• How to complete this task:
What is needed is an exact reproduction of the lines from the one that contains "Task: Click the" through the end of the data, both included and nothing else, with pictures omitted.

• Data to examine:

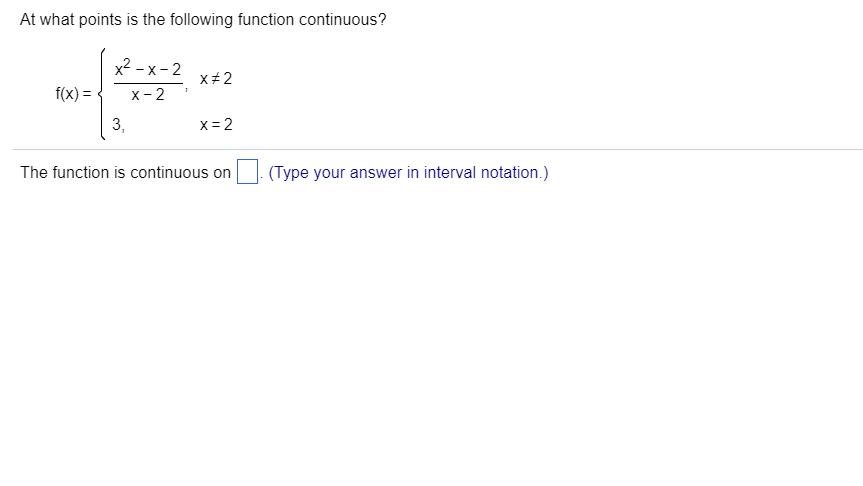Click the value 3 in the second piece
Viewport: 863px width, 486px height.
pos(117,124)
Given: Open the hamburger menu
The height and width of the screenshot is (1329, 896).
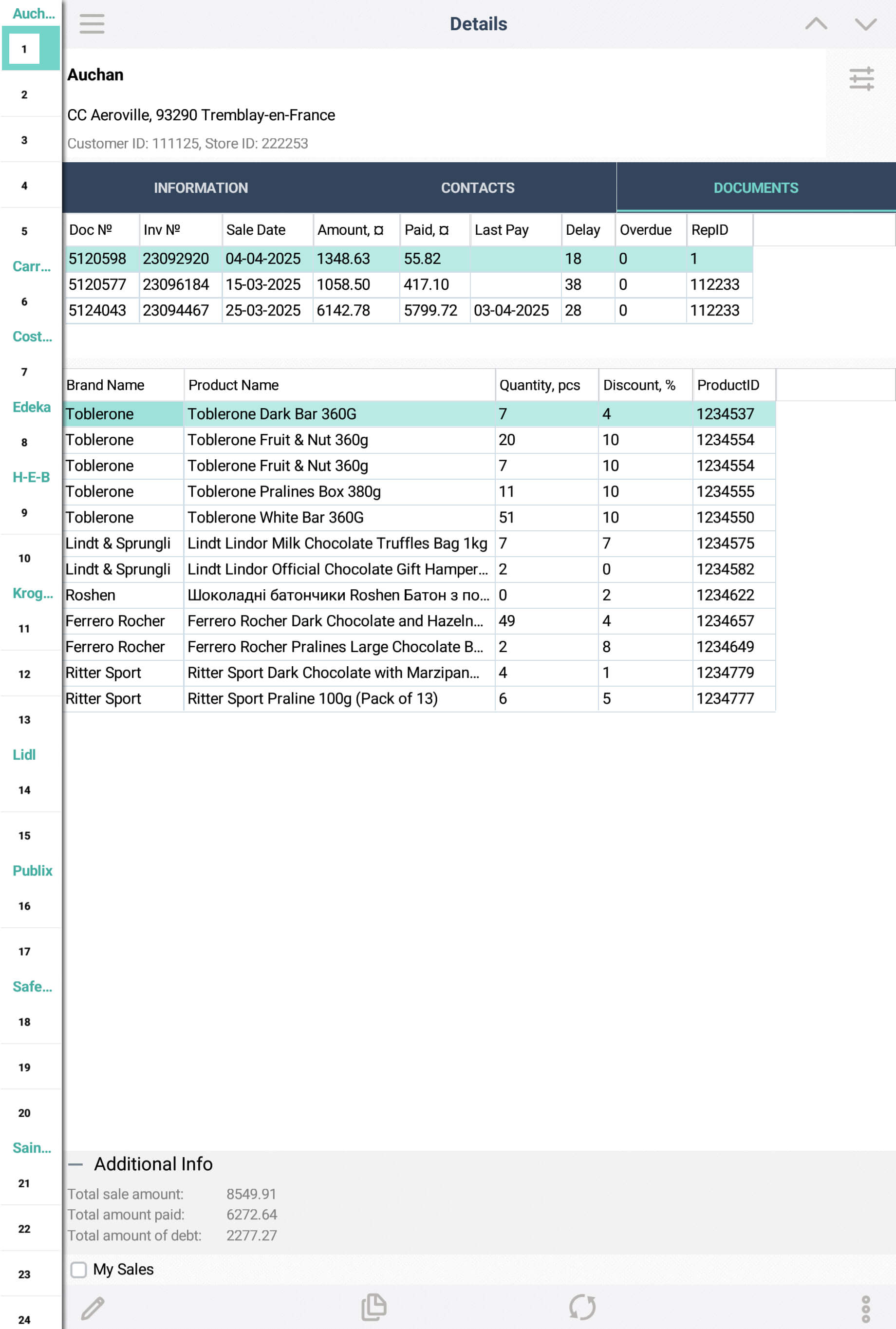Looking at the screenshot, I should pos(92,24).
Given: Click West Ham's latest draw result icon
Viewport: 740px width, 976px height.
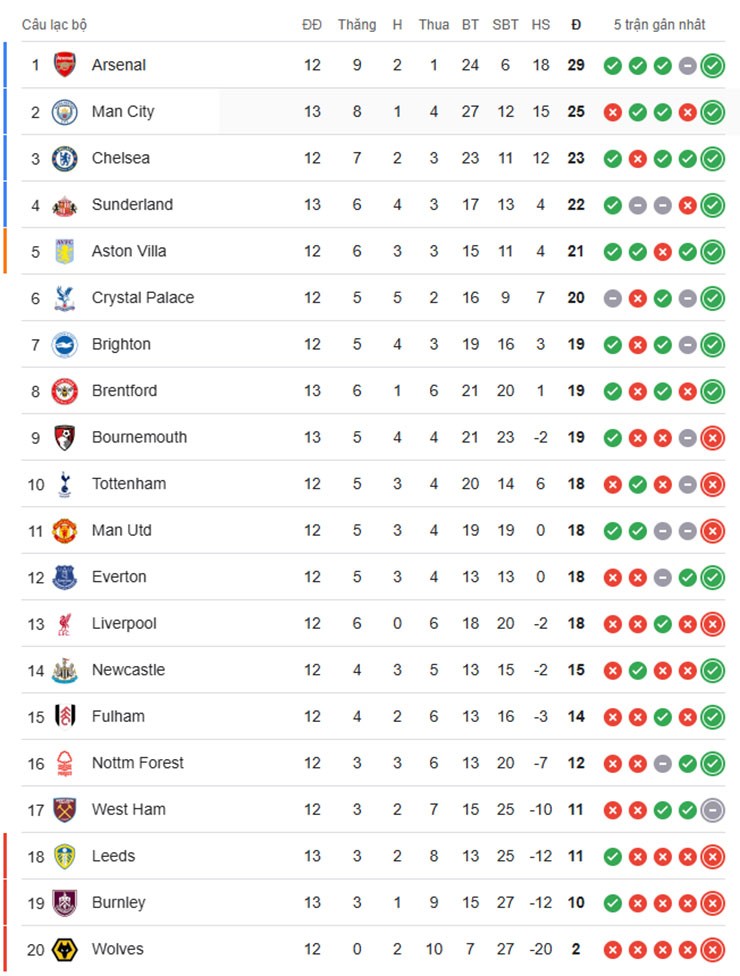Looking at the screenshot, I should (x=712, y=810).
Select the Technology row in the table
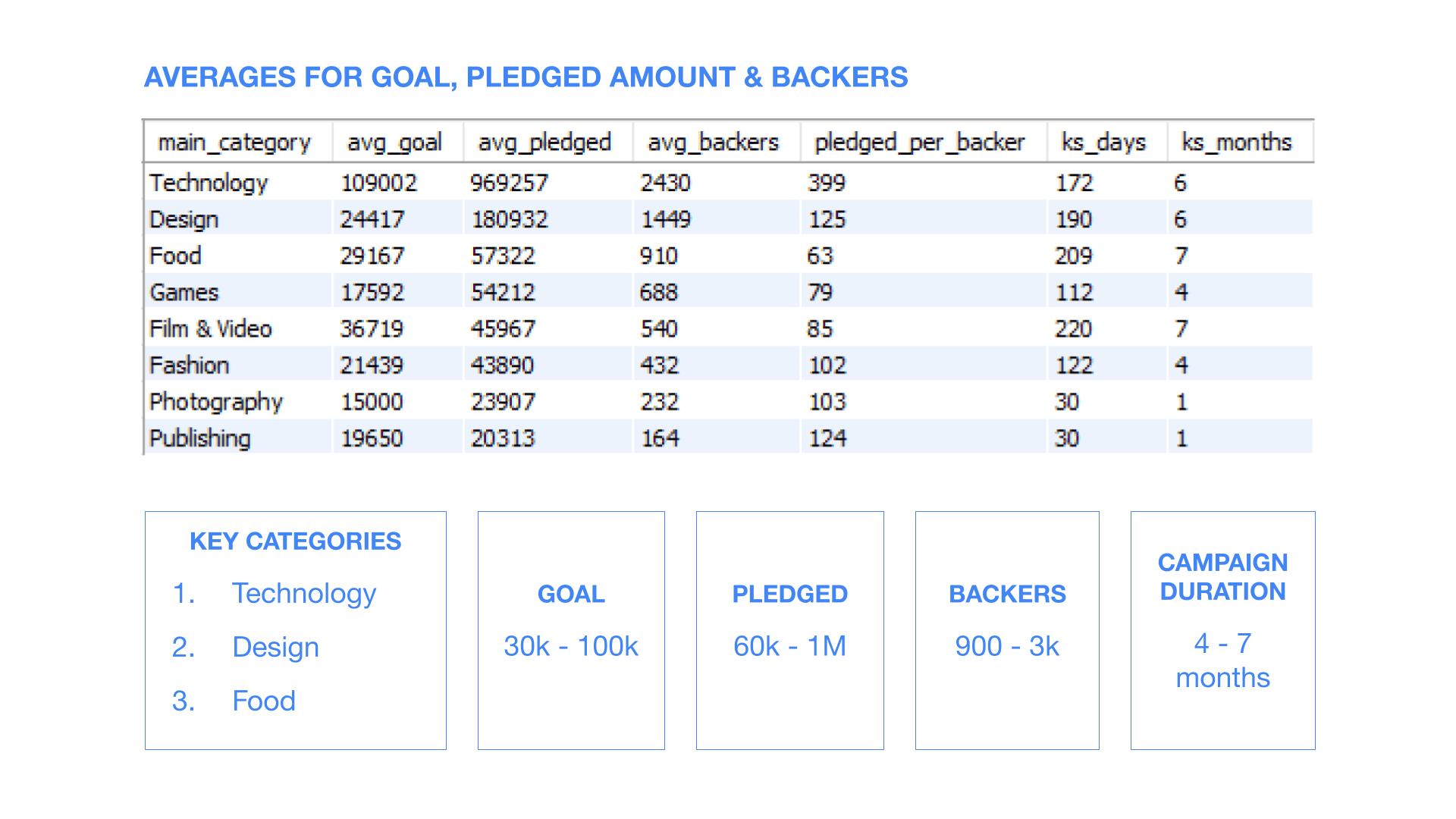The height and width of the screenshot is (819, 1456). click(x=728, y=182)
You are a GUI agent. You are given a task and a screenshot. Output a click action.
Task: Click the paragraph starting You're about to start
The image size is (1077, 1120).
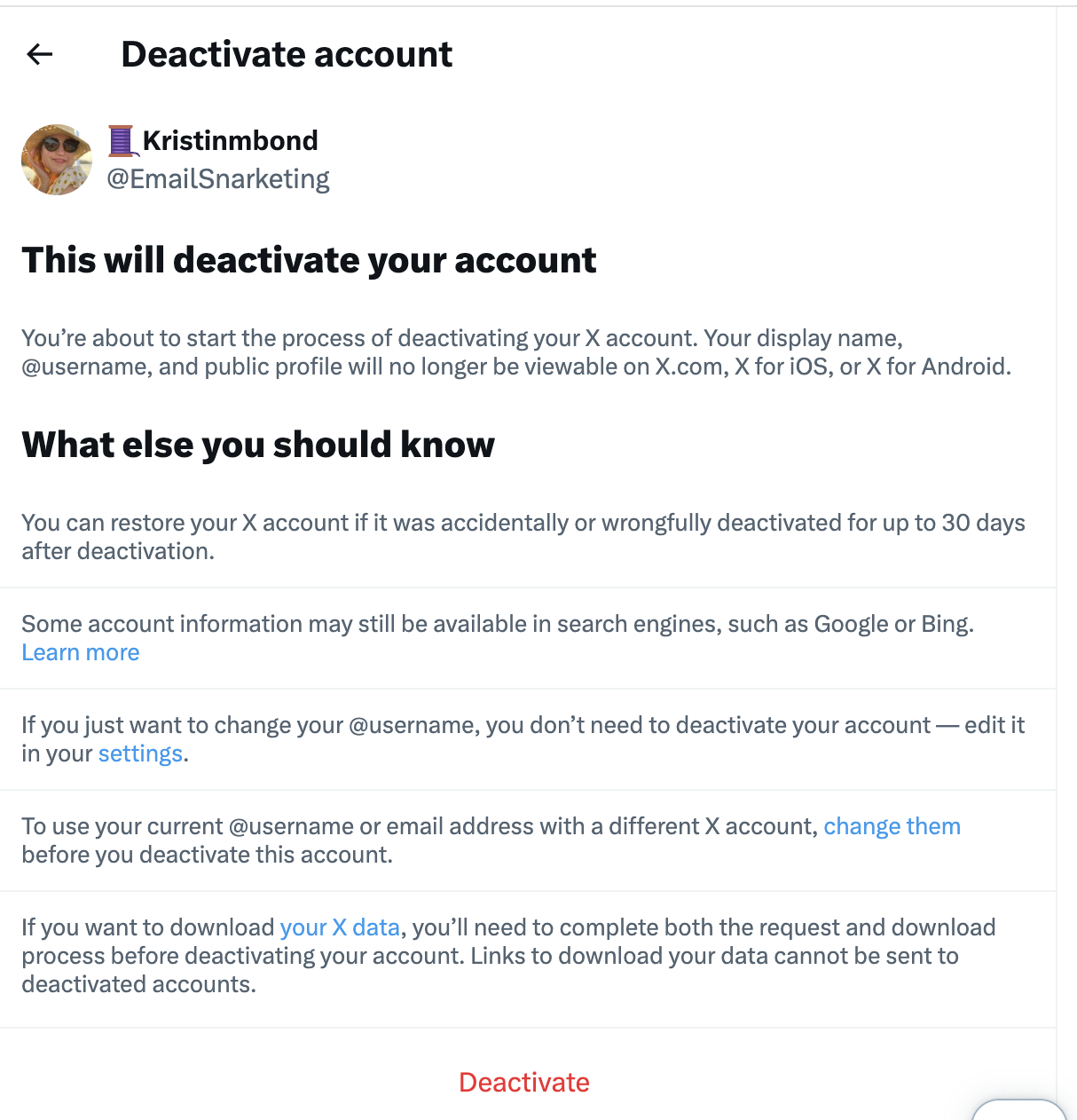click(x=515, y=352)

• Solution for this problem:
Task: Click the paragraph starting You're about to start
The image size is (1077, 1120).
click(x=515, y=352)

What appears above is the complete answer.